- [Exercise tasks]
[A] Return the passage from the UK holiday post starting at "The few months after" and ending at "life I have.".
[B] Summarize the UK holiday post in two sentences.

- [Supplied text]

---

I’ve been in the UK for 13 days now on my 14-day holiday. It’s been four years since I last saw my university friends in person, and 4 years since I left behind the life I’d started to build for myself.
The few months after I graduated were tough—the mitochondria may be the powerhouse of the cell but, for the few months I was job hunting and trying to figure out how to stay in the UK, I was powered exclusively by desperation and anxiety. Desperation to stay, and anxiety that the future I had envisioned was crumbling.
It’s not that I hate Malaysia. Life is good, now. My job back in Malaysia pays me well and I get to do work that entertains me. I love the people in my life very much. My girlfriend has shown me love and shown me how to love in ways I didn’t know people could. None of these things would have happened had I not moved back to Malaysia after uni. I am grateful for the life I have.
And yet, despite the fact that I am going home tomorrow to a life that I love, my heart is heavy.
According to Malaysian tradition, anyone who flies abroad for any reason has to bring along at least 1x care package for a relative living in the country; and so, here I am, sat on a bus to Stratford, carrying a little bundle of Malaysia across London. I have no idea what’s inside. It could be a big package of ketum for all I know.

---

- [Given entries]
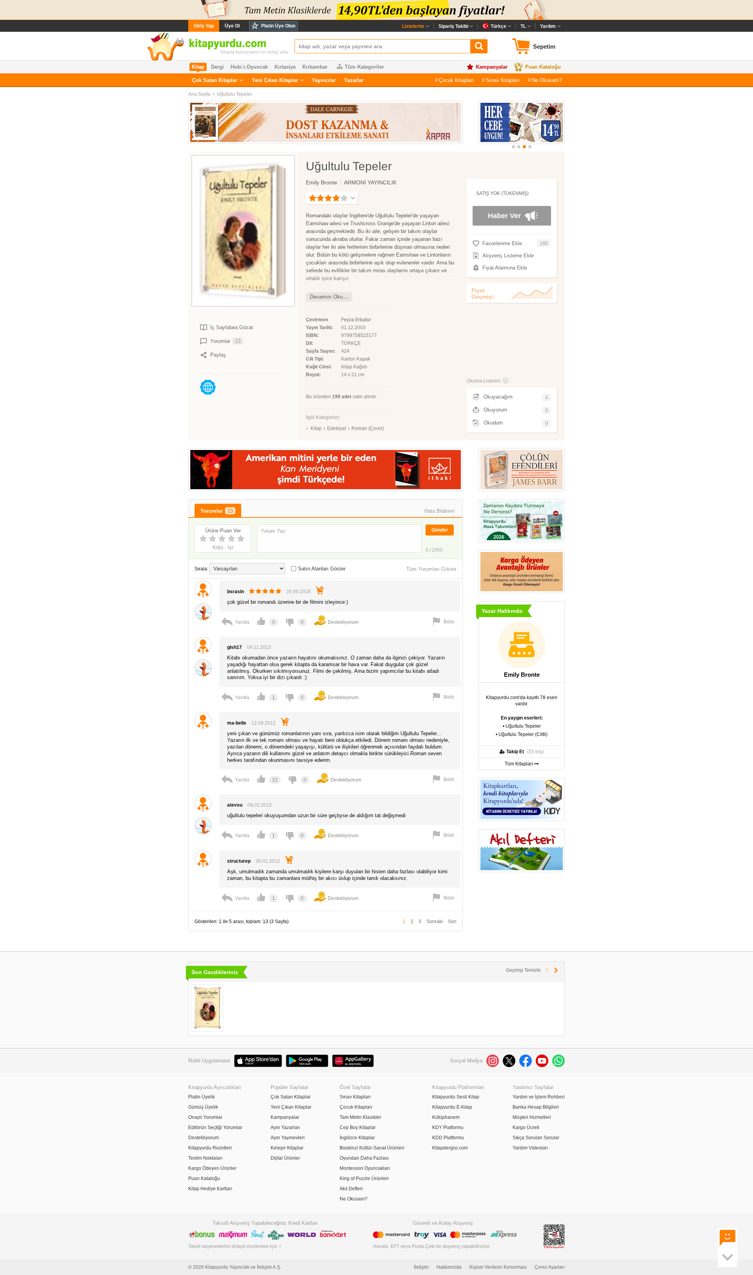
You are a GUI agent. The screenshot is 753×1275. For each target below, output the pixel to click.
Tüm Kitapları (519, 764)
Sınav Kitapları (503, 80)
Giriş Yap (204, 26)
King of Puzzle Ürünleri (364, 1178)
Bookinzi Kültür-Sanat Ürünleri (372, 1148)
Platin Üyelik (201, 1097)
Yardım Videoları (530, 1148)
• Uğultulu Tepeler (522, 726)
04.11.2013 (259, 647)
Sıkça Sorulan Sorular (536, 1137)
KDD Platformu (448, 1137)
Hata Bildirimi (439, 511)
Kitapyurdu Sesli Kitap (455, 1097)
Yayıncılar (324, 80)
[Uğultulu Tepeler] (207, 1008)
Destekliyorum (203, 1137)
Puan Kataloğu (543, 67)
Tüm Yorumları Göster (431, 569)
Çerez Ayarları (550, 1267)
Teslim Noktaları (205, 1158)
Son (452, 921)
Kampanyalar (491, 67)
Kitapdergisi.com (450, 1148)
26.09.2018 (298, 591)
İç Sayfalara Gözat (231, 327)
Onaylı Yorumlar (205, 1117)
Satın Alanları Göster (322, 569)
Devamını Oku (326, 297)
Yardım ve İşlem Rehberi (539, 1097)
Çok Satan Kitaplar (214, 80)
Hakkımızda (449, 1267)
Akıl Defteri (351, 1188)
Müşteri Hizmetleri (532, 1117)
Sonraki (434, 921)
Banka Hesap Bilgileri (536, 1107)
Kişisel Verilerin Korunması (498, 1267)
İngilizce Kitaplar (357, 1137)
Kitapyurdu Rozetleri (210, 1148)
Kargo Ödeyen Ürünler (212, 1168)
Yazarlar (354, 80)
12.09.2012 (263, 723)
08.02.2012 (259, 805)
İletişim (421, 1267)
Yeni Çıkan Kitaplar (275, 80)
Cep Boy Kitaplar (358, 1127)
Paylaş (218, 355)
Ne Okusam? (547, 80)
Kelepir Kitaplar (287, 1148)
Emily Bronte (321, 182)
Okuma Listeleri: (484, 381)
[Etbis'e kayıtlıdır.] (554, 1236)
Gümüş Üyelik (203, 1107)
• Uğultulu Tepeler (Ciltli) (521, 734)
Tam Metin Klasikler (360, 1117)
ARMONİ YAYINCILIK (370, 182)
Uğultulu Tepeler (234, 94)
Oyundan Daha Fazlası (364, 1158)
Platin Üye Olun (278, 26)
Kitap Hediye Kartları (210, 1188)
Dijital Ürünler (285, 1158)
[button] (513, 146)
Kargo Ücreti (526, 1127)
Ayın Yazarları (285, 1127)
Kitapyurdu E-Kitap (452, 1107)
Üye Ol (232, 26)
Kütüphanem (446, 1117)
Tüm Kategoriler (364, 67)
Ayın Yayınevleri (288, 1137)
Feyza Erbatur (356, 319)
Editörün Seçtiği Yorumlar (215, 1127)
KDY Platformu (448, 1127)
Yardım (548, 26)
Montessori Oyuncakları (365, 1168)
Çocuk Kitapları (456, 80)
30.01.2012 (268, 861)
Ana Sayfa (199, 94)
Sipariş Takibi (453, 26)
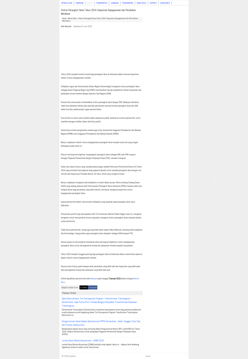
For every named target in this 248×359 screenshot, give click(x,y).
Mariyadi (68, 26)
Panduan (79, 2)
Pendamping (127, 2)
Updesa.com (66, 2)
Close (148, 356)
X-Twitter (83, 287)
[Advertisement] (102, 51)
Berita (90, 2)
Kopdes (153, 2)
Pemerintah (101, 2)
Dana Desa (141, 2)
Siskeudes (165, 2)
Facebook (93, 287)
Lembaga (115, 2)
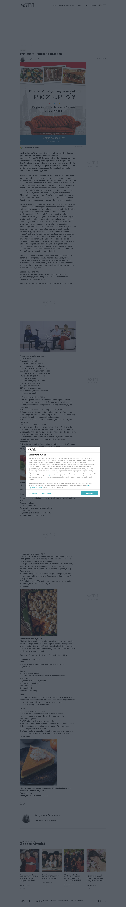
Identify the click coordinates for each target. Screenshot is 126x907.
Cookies (40, 487)
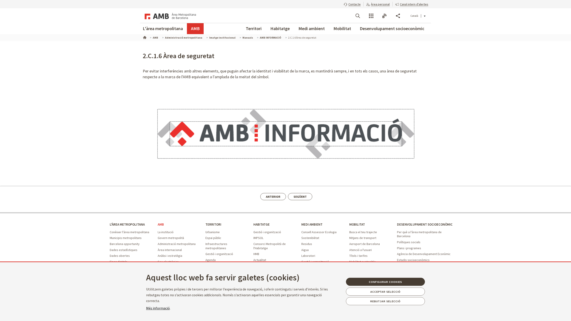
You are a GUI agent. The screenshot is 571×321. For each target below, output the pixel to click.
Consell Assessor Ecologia (319, 232)
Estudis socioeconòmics (413, 260)
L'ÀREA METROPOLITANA (127, 224)
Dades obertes (120, 256)
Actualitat (259, 260)
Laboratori (308, 256)
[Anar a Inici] (144, 37)
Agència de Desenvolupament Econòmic (424, 254)
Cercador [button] (357, 15)
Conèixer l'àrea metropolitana (129, 232)
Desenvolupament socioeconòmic (392, 28)
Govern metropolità (171, 238)
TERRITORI (213, 224)
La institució (166, 232)
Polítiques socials (408, 242)
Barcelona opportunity (125, 244)
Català (414, 15)
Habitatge (280, 28)
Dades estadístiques (123, 250)
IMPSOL (258, 238)
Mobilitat (342, 28)
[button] (352, 4)
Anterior (273, 197)
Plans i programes (409, 248)
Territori (254, 28)
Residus (306, 244)
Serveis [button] (371, 15)
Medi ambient (311, 28)
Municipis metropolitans (126, 238)
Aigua (305, 250)
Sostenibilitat (310, 238)
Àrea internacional (170, 250)
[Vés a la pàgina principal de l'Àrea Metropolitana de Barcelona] (169, 15)
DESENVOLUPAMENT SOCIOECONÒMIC (425, 224)
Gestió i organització (219, 254)
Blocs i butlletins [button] (384, 15)
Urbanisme (212, 232)
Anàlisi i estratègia (170, 256)
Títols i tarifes (358, 256)
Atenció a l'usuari (360, 250)
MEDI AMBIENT (312, 224)
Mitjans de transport (362, 238)
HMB (256, 254)
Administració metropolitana (177, 244)
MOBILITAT (357, 224)
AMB (195, 28)
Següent (300, 197)
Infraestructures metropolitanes (216, 246)
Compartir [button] (398, 15)
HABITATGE (261, 224)
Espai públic (213, 238)
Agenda (210, 260)
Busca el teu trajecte (363, 232)
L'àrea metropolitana (163, 28)
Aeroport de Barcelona (364, 244)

---

- [Final results]
[A]
The few months after I graduated were tough—the mitochondria may be the powerhouse of the cell but, for the few months I was job hunting and trying to figure out how to stay in the UK, I was powered exclusively by desperation and anxiety. Desperation to stay, and anxiety that the future I had envisioned was crumbling.
It’s not that I hate Malaysia. Life is good, now. My job back in Malaysia pays me well and I get to do work that entertains me. I love the people in my life very much. My girlfriend has shown me love and shown me how to love in ways I didn’t know people could. None of these things would have happened had I not moved back to Malaysia after uni. I am grateful for the life I have.

[B] On day 13 of a 14-day UK holiday, the writer reflects on seeing university friends for the first time in four years and on the anxious months after graduating spent trying to stay in the UK. Though grateful for a well-paying job, loved ones and a girlfriend in Malaysia, the writer feels heavy-hearted about going home tomorrow.